Input data »
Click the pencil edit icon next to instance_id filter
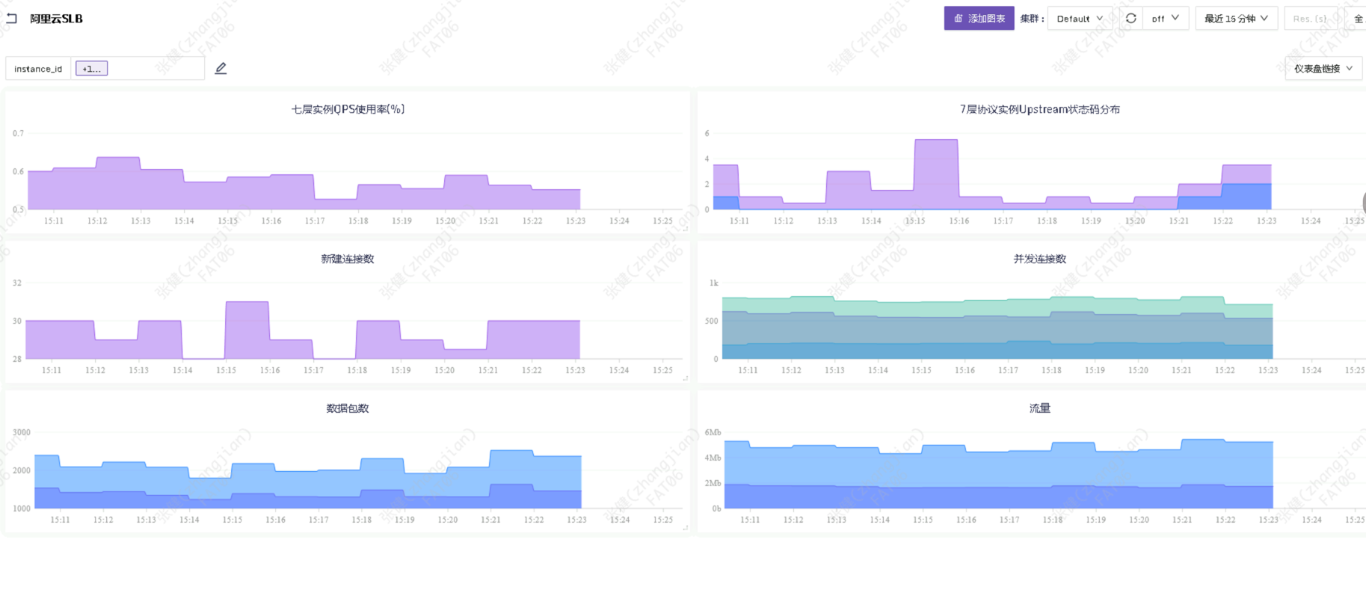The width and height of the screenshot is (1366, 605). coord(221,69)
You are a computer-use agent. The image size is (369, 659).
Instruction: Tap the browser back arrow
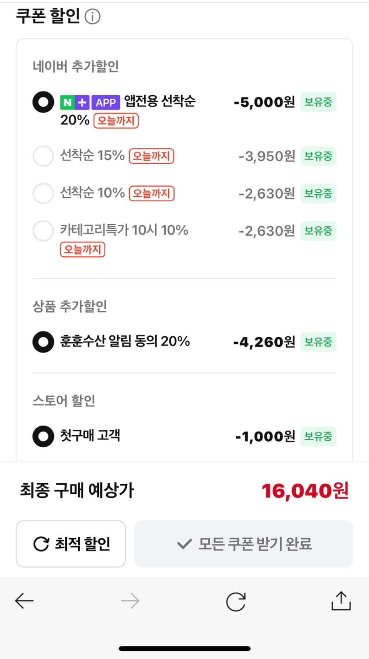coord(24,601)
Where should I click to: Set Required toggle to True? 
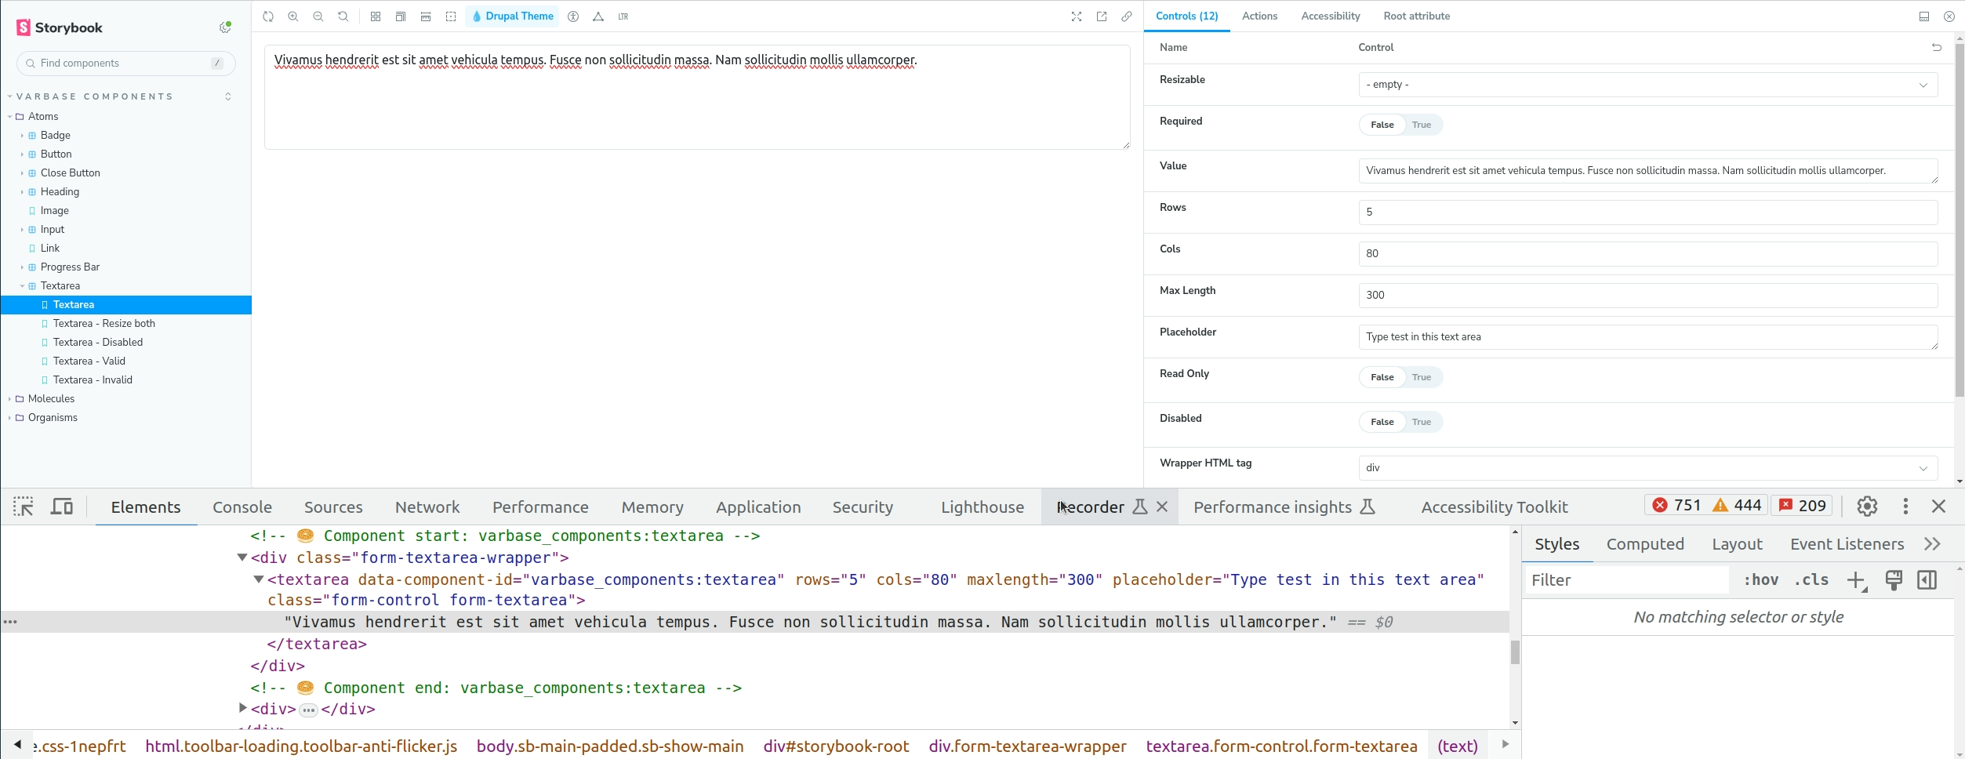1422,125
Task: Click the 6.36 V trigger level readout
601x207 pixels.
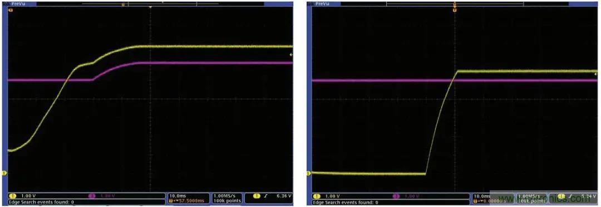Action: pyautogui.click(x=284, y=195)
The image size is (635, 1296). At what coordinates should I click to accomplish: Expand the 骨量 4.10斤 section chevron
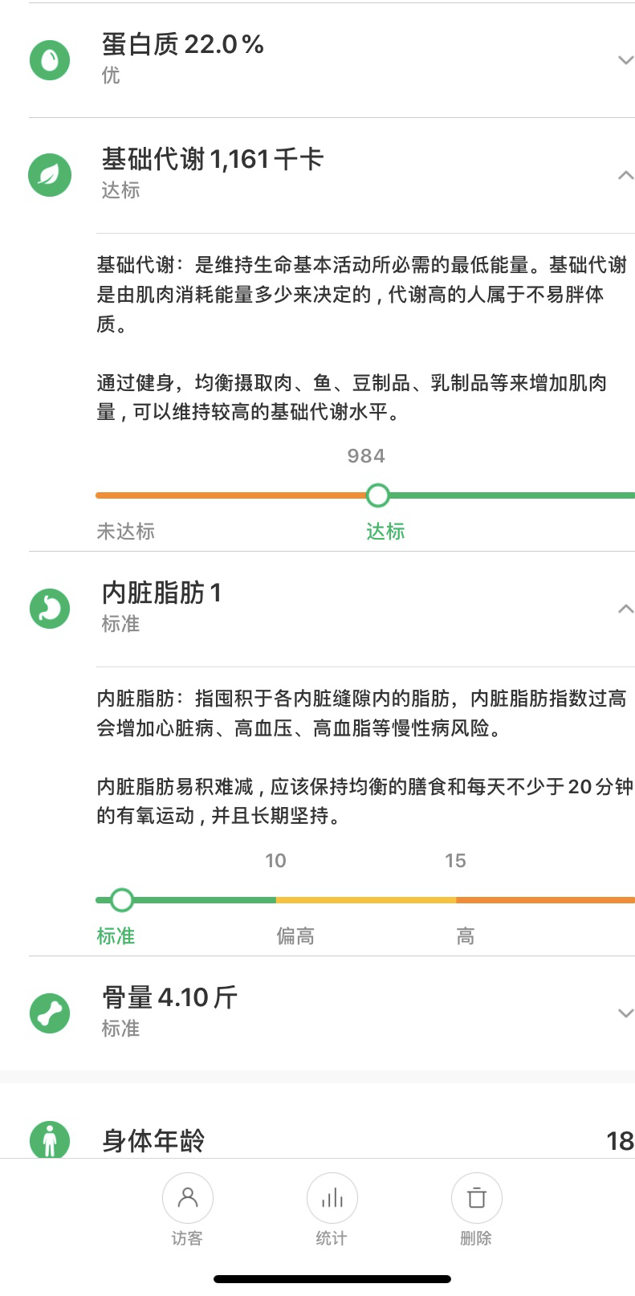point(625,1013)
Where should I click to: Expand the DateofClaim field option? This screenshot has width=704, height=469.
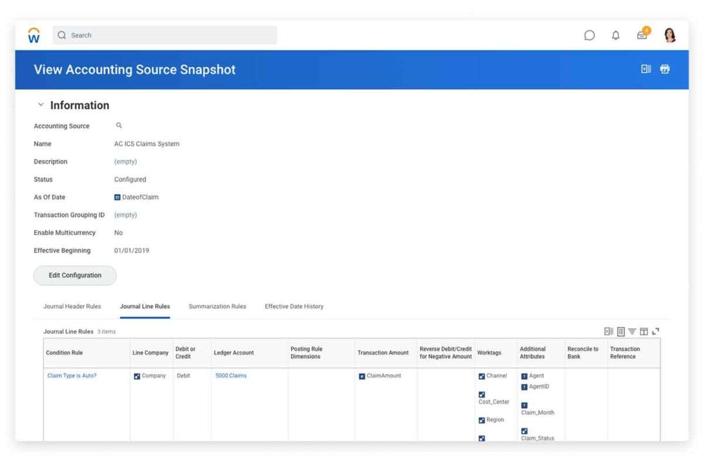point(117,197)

---

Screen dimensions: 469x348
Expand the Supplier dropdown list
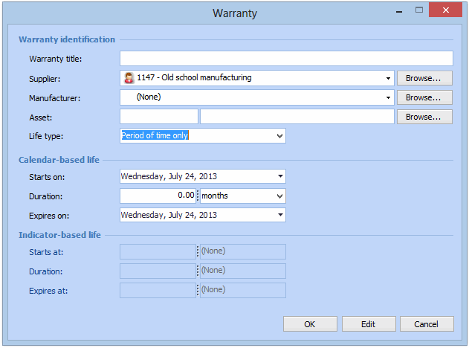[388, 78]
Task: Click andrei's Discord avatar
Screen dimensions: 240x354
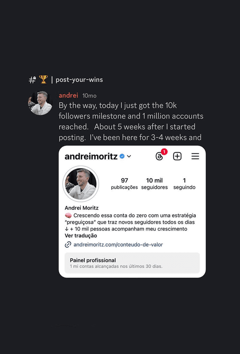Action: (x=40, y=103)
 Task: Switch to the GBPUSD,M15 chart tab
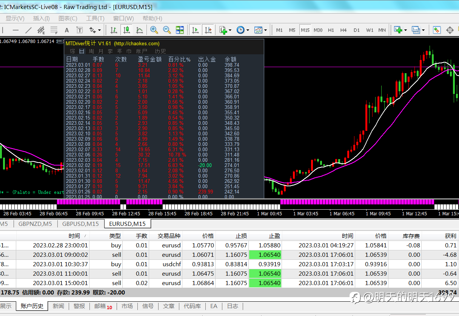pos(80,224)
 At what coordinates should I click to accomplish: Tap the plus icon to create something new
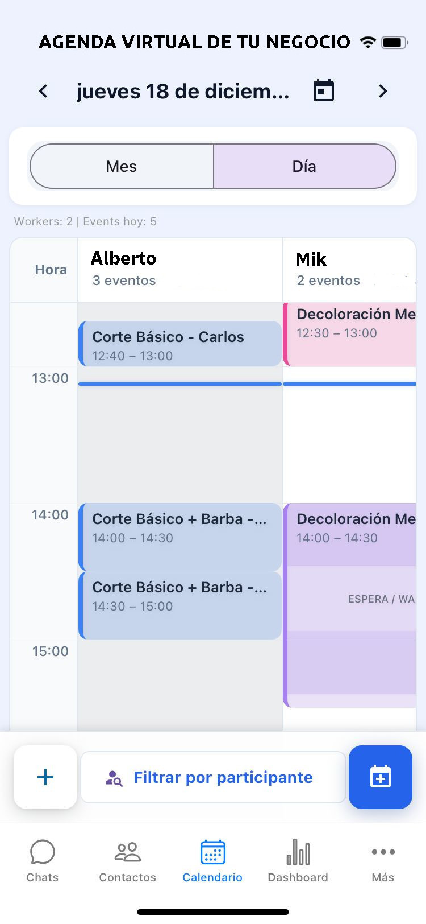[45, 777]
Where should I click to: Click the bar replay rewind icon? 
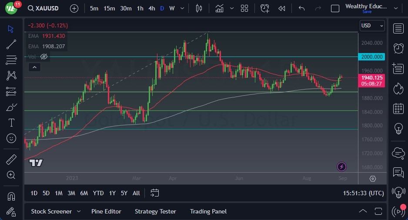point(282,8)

...

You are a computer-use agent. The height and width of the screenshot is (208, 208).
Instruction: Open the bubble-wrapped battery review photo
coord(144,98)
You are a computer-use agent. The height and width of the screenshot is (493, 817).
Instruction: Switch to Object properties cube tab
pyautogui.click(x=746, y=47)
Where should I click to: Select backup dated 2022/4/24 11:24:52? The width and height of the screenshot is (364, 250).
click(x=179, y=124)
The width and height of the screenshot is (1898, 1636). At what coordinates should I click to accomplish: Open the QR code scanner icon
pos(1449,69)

Task brief »
Look through the records above and please copy every line in which the string "agent" occurs.

Task result »
You are a computer-use agent. The image size is (369, 659).
You are a computer-use agent. The height and width of the screenshot is (208, 208).
You are a computer-use agent. The height and width of the screenshot is (493, 817).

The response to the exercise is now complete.